LECTURA DE UNA FOTOGRAFÍA DONDE LA PALABRA MUJER SE ESCRIBE CON K





¿Tiemblan las fotografías? Kamila se acercó a la ventana, lo hizo sólo por curiosidad. Nunca imaginó que, del otro lado, estaba una cámara fotográfica que se acciona de manera automática a la hora que recibe la luz. Kamila empujó los postigos de madera para ver qué había del otro lado, bajó la mano y, en ese instante, vio que un flash se accionaba y su imagen era detenida para siempre.
Ella, entonces, se acercó más y trató de investigar quién tomaba la fotografía. Nadie. Encima de un tripié ¡la cámara! ¿Quién acciona el dispositivo? ¡Nadie! Ya se dijo que esta cámara se dispara de manera automática en contacto con el más leve rayo de luz. ¿Adónde van esas fotografías? ¿Quién las posee? ¿Para que las emplea?

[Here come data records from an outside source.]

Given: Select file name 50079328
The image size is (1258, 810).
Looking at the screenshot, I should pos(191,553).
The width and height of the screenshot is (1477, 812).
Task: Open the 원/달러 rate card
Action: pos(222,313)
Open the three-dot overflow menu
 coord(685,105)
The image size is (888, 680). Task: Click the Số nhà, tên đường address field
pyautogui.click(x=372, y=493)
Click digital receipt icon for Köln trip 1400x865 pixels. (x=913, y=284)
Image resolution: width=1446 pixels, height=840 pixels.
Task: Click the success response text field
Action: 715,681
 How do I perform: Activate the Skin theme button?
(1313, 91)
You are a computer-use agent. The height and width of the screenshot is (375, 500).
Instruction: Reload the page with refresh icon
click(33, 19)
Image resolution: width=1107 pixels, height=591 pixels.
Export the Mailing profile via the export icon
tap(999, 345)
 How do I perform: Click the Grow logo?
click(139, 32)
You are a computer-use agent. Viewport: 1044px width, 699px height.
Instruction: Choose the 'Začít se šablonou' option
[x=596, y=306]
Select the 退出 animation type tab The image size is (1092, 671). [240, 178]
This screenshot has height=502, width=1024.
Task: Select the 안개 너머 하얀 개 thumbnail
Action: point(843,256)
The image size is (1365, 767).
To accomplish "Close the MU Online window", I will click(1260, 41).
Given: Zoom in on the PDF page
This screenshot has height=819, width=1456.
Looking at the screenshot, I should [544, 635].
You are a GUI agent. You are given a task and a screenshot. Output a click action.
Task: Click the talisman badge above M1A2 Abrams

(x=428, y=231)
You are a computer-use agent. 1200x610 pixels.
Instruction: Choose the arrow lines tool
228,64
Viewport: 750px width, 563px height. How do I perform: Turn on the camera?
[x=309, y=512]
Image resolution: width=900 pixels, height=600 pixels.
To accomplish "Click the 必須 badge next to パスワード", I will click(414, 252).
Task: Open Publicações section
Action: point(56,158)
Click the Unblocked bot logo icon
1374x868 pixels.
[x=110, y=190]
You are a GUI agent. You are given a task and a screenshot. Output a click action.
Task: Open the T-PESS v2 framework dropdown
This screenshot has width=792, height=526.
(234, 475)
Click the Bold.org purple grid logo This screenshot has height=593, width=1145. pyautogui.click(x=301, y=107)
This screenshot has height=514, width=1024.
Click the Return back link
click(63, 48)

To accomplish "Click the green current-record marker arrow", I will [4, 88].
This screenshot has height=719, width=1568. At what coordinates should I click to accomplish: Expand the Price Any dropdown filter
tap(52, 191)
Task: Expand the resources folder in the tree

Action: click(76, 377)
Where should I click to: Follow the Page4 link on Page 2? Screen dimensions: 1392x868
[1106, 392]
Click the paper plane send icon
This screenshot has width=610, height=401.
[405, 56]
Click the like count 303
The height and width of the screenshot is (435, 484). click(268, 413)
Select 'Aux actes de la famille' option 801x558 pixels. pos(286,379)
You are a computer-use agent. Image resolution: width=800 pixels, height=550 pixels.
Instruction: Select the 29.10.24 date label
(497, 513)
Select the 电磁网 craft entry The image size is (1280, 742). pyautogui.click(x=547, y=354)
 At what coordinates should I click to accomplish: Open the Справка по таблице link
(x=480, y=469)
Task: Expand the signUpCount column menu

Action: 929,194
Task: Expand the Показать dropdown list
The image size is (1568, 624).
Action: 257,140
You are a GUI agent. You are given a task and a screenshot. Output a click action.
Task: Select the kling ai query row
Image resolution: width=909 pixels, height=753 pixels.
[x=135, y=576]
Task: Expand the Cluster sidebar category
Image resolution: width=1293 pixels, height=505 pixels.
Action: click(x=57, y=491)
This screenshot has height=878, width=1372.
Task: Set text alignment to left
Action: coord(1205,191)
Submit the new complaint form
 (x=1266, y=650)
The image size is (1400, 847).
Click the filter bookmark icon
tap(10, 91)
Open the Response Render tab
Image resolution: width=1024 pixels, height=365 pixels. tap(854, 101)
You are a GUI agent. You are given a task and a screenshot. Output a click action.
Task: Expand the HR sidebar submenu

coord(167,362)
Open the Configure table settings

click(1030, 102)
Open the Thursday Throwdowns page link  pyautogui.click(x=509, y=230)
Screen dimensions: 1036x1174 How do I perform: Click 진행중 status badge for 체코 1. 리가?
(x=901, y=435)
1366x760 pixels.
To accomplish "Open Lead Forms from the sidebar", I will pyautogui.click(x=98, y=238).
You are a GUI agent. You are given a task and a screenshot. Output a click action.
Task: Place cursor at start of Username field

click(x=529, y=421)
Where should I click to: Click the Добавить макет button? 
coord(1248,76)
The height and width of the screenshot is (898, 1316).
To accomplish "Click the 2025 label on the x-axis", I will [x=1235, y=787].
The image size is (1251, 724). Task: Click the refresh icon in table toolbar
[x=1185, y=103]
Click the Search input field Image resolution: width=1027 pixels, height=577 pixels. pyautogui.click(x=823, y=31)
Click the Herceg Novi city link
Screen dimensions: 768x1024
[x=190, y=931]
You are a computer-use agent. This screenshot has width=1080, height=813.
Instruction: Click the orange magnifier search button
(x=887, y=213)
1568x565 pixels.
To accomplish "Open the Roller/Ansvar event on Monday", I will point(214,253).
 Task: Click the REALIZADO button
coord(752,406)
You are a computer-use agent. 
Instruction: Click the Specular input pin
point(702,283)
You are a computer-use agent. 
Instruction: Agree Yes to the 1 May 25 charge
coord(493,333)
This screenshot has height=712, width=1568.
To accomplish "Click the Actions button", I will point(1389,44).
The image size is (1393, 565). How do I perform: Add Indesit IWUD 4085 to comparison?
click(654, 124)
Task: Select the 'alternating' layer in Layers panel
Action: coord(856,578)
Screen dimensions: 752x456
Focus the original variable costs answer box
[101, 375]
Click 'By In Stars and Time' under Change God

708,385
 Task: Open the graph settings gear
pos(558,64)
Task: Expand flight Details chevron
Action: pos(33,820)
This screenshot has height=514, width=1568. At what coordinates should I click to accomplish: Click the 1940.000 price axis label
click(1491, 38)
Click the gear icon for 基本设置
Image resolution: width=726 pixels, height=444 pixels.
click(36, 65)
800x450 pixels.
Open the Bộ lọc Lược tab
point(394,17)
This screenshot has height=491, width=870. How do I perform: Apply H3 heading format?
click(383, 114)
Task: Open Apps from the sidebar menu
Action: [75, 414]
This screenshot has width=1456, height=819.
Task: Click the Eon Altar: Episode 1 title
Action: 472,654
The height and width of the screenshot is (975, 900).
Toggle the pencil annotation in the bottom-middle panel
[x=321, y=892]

¿En dónde está ahora Kamila? ¡Quién sabe! La cámara sólo sabe del instante en que alguien o algo abren la ventana y es atrapada en el mismo instante. Las fotos de esta cámara siempre parecieran temblar, como si fuesen agua de laguna, como si fuesen cristal de edificio de veinte pisos; como si fuesen papelitos volando.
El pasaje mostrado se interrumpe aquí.